Politicians who voters see as ‘agreeble’ and ‘trustworthy’ are not necessarily the most effective at their jobs, researchers reveal.
Experts from the universities of Kent and Exeter have found that while people vote for councillors who look ‘competent’ or ‘agreeable’, these people are often ineffective politicians because they have the wrong sort of personalities to succeed in office.
Dr Madeleine Wyatt from Kent Business School and Professor Jo Silvester from Exeter Business School asked 138 local politicians in the UK to rate their own personality. They also asked 755 of their colleagues to rate their performance in office.
They then showed 526 people from around the world pictures of the councillors and asked them to say what they thought their personalities would be like. They were not told they were serving politicians.
The researchers compared these personality profiles and ratings of facial appearance against the politicians’ share of the vote in local authority re-elections, and their performance in office.

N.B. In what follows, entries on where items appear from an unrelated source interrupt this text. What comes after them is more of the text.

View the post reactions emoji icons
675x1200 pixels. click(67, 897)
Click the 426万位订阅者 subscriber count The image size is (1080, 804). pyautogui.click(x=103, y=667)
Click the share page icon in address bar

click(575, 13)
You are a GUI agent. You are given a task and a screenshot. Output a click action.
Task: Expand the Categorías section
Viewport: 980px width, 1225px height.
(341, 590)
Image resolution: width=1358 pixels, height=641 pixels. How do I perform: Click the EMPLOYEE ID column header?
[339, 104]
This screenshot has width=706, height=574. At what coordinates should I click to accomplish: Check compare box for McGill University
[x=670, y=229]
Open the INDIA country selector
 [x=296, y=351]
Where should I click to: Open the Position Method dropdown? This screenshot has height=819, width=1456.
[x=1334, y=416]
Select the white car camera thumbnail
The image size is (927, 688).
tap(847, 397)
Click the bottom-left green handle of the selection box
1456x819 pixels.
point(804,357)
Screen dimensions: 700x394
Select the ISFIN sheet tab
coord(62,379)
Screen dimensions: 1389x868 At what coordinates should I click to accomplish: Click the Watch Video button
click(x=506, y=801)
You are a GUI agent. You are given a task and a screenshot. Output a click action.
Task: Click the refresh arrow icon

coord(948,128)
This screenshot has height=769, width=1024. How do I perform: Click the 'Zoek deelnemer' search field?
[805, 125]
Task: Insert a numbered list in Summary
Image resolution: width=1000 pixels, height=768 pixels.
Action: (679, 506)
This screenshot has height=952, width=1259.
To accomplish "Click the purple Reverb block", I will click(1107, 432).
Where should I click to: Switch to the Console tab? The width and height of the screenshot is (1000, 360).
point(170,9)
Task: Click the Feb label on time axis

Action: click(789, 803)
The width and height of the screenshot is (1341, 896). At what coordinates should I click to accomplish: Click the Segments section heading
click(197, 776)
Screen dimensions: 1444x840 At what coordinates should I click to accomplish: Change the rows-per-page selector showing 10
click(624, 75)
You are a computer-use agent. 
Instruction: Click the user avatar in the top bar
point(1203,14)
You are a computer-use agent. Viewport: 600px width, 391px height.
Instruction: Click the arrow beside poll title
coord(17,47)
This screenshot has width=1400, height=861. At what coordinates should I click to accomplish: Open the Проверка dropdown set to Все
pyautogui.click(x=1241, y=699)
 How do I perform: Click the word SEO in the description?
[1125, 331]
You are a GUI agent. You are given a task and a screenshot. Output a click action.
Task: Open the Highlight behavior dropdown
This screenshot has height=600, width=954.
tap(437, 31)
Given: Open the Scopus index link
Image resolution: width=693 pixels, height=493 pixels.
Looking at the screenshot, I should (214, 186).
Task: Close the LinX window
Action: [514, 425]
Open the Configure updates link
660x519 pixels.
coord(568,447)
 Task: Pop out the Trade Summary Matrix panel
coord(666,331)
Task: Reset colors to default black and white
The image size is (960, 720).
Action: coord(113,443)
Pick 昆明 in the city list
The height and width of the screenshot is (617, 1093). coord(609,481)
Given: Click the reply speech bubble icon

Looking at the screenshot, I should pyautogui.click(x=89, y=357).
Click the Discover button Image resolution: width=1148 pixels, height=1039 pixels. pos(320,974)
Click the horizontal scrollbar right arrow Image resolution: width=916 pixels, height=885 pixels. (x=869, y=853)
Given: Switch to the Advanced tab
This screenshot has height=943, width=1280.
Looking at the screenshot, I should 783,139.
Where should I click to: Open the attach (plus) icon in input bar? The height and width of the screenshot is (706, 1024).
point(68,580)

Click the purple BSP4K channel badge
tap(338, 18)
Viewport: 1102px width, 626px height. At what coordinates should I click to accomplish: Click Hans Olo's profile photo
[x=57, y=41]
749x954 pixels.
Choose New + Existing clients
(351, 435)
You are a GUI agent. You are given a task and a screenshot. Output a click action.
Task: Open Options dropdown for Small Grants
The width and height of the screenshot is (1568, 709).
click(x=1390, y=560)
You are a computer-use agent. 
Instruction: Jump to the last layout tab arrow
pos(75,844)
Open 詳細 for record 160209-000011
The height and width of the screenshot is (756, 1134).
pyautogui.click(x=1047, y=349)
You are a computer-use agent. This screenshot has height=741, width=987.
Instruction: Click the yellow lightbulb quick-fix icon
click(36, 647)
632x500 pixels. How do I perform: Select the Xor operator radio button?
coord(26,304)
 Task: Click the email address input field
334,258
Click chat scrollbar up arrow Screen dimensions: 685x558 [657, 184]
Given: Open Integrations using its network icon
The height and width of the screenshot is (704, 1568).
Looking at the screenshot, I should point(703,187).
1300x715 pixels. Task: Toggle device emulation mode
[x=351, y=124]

Candidates whose appearance was described as competent had more success than others at the ballot box, but were not judged by their colleagues as any more effective while in office.
‘We found that voters are not necessarily able to see what politicians are required to do in their day-to-day work and therefore have to rely on characteristics that might seem to matter for leadership, but may not actually be that important,’ said Dr Wyatt.
‘Our research highlights the potential for image consultants and PR teams to influence elections by manipulating the way political candidates are presented to the public.
‘This points to the need for greater transparency in the political process so that voters can get to know what political work really is, and who politicians really are.’
Professor Silvester, co-author of the study, said: ‘Voters increasingly choose politicians based on personality traits such as how warm, reliable, or decisive they appear to be, judged often by how they look or how tall they are. We wanted to find out if casting their vote this way is wise – did it help voters get the right public servant?
‘We found voters prefer candidates who are agreeable, but are won over less by people who look warm. Those “agreeable” politicians were less successful in office, possibly because being a good elected representative requires people to challenge and oppose and win arguments rather than avoid conflict.’
‘There is a mismatch between the types of politicians that voters say they want and those who are deemed to perform well once in office,’ she added.